To anticipate briefly: I expound and revise the Marxist theory of revolution so as to provide a theoretical framework to interpret the alternative economy (of cooperatives, municipal enterprise, public banking, urban agriculture, the solidarity economy in general). Marxists and “cooperators” have tended to be mutually hostile, but, as I’ll explain, the logic of Marxism is in fact committed to the sorts of “interstitial” movements that are emerging now, which represent a new society within the shell of the old. Marx himself misunderstood his own system when he adopted a statist perspective and predicted a dictatorship of the proletariat--two things that are very un-Marxian, as we’ll see. His followers persisted in his mistakes, such that up to the present day virtually no one has understood the elementary truth that statism and Marxism are in conflict (in two ways, actually: morally and strategically). So, I purify Marxism, returning it to its logical essence.

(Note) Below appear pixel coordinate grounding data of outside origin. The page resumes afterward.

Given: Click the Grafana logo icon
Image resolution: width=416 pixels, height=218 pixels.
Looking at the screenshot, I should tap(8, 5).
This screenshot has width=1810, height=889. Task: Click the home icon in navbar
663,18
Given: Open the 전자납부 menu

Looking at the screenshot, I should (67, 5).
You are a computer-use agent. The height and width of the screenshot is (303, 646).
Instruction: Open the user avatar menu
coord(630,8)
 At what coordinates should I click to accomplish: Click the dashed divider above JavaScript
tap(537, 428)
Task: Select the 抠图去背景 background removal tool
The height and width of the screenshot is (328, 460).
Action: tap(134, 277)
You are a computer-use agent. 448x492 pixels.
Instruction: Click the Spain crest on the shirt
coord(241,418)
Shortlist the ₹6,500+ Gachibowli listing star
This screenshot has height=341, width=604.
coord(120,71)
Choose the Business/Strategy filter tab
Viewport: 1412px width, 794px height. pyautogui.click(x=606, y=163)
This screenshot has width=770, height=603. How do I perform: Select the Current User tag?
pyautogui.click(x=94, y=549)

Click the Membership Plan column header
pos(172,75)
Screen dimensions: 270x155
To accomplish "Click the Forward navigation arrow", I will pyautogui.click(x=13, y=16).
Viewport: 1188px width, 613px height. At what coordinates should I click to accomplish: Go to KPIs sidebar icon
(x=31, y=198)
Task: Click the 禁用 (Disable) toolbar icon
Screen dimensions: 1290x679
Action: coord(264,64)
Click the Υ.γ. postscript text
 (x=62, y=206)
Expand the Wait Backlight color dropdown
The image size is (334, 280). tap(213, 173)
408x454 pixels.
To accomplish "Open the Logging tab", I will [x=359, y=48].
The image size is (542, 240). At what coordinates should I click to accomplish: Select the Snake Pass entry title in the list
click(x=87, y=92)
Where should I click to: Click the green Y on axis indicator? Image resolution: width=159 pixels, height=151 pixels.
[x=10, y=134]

The reason for doing this isn’t only to make some academic points about doctrine; instead, I think that if the theory of revolution is purified and updated it sheds light on the historical moment we’re living in.
To illuminate that moment, I retrace the logic of the West’s historical development in the last few centuries. The notion of a “logic of history” isn’t fashionable nowadays, probably because it implies that capitalism is merely a temporary phase that, like all social systems, is bound to evolve into something different. Nevertheless, I resurrect the idea and use it to explain why only now are we finally entering the revolutionary era Marx and Engels looked forward to--and why it couldn’t have been any other way. They got the timeline wrong; “socialism” on a broad scale was not possible earlier. But the coming revolution will not look like what they predicted, namely a seizing of the state and a unitary reconstruction of the economy. Rather, it will take place over generations and will sprout, in large part, from the grassroots, locally, regionally, and transnationally--again, as Marxism (despite Marx) entails. Given a true revolutionary situation, cooperatives are by no means antithetical to the class struggle; they are an essential tool of it.
Chapter five returns to the narrow focus on worker cooperatives, this time looking at their formation. In particular, I recount the experience of a business that was recently formed and has frequently been in the press, the New Era Windows cooperative in Chicago. Its worker-owners are the same workforce that occupied the Republic Windows and Doors factory in 2008, just as it was closing, to demand the back pay, severance, and temporary healthcare benefits to which they were entitled. It was one of the very few factory occupations since the 1930s, and it became a national cause célèbre that even President-elect Obama spoke positively about. A couple months after the workers’ victory the factory was partially reopened under a new owner, Serious Materials--which three years later, in February 2012, announced that it was closing the factory again and consolidating operations elsewhere. So, once again, the workers staged a sit-in to protest the closing, which ended after the owners agreed to keep the factory open for ninety days. Fed up with capitalist caprice, the workers decided to buy the factory themselves and run it as a cooperative. Again they encountered resistance from the business class, but with determination and community support they overcame it. I tell their story in some detail in chapter five.
The point of this case-study isn’t only to tell an inspiring story of David triumphing over Goliath. I’m also interested in how and why these workers have succeeded where others have failed or not even tried. Why were they apparently the only workforce in the U.S. to occupy their factory in the dismal months of late 2008 and early 2009, when the economy was imploding? What ingredients were present that were missing elsewhere? Why and how did they decide to start a cooperative? How did they force the owners, who were initially reluctant, to let them buy the factory? What steps were required to establish the cooperative? Has the experience been successful so far? What challenges have had to be overcome along the way? In general, I try to glean lessons that can be applied in similar cases, which I hope and expect will become more common in the coming decades.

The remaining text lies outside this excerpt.